TASK ITEM
Keeping every word the same, give again only the lines from the one with "Click the profile 4 name field" through the end of the data, both included, and leave every picture out.

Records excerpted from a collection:
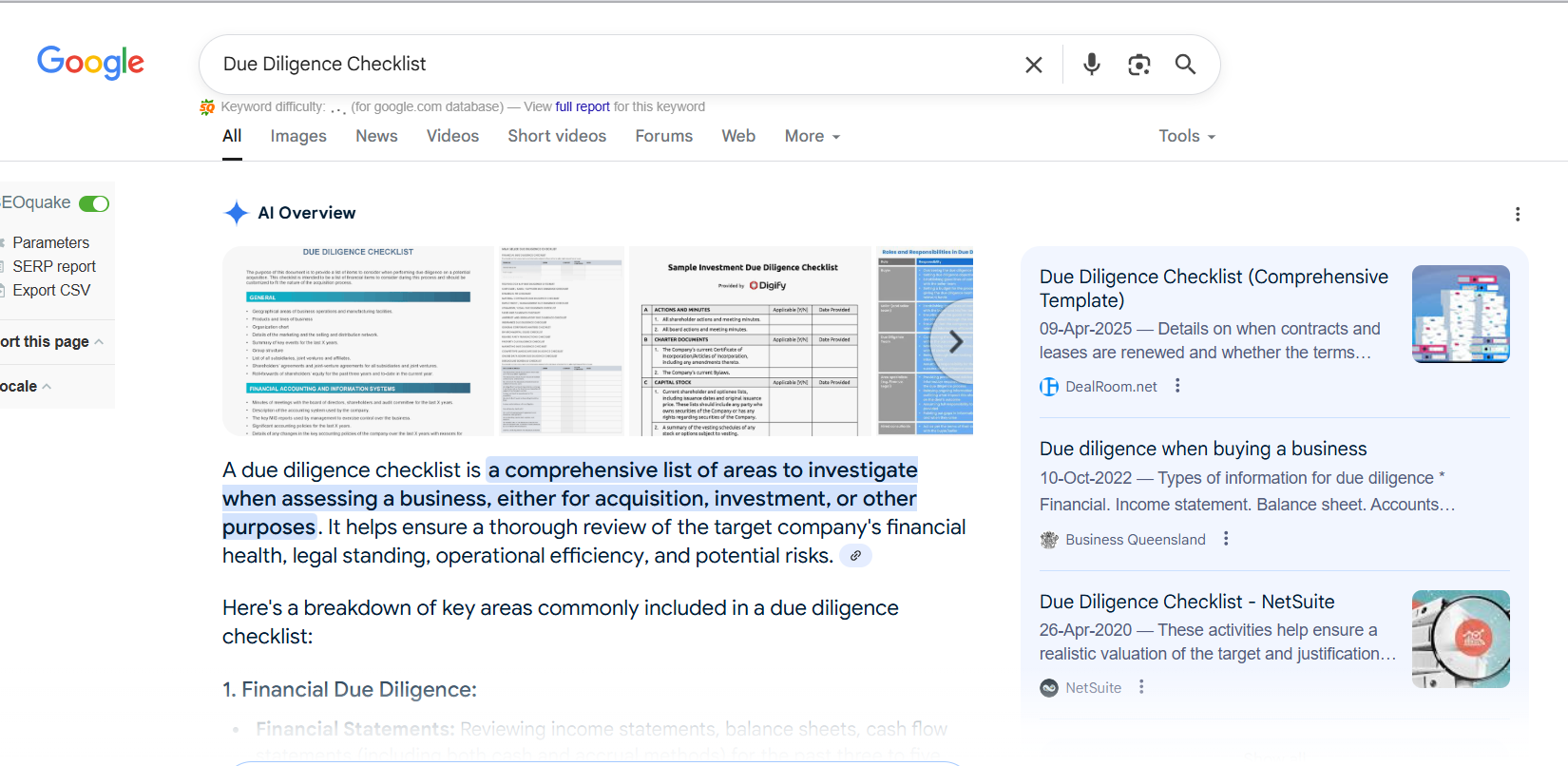Switch to the Forums tab

[663, 136]
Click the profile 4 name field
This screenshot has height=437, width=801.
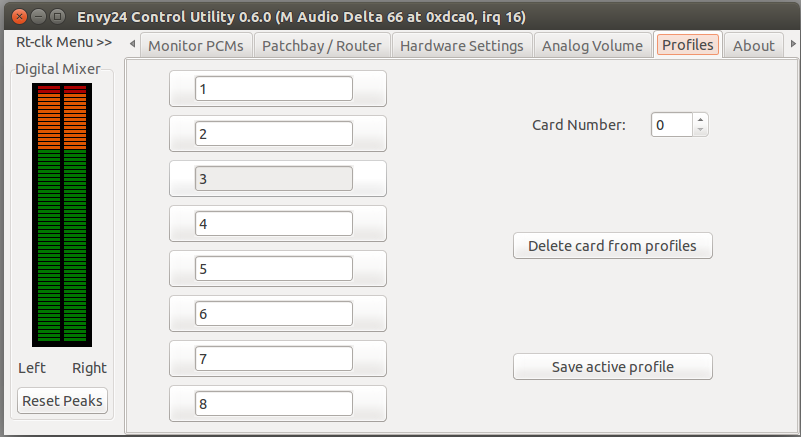pyautogui.click(x=274, y=224)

OUTPUT OF THE EXERCISE
Click the profile 4 name field
This screenshot has height=437, width=801.
pyautogui.click(x=274, y=224)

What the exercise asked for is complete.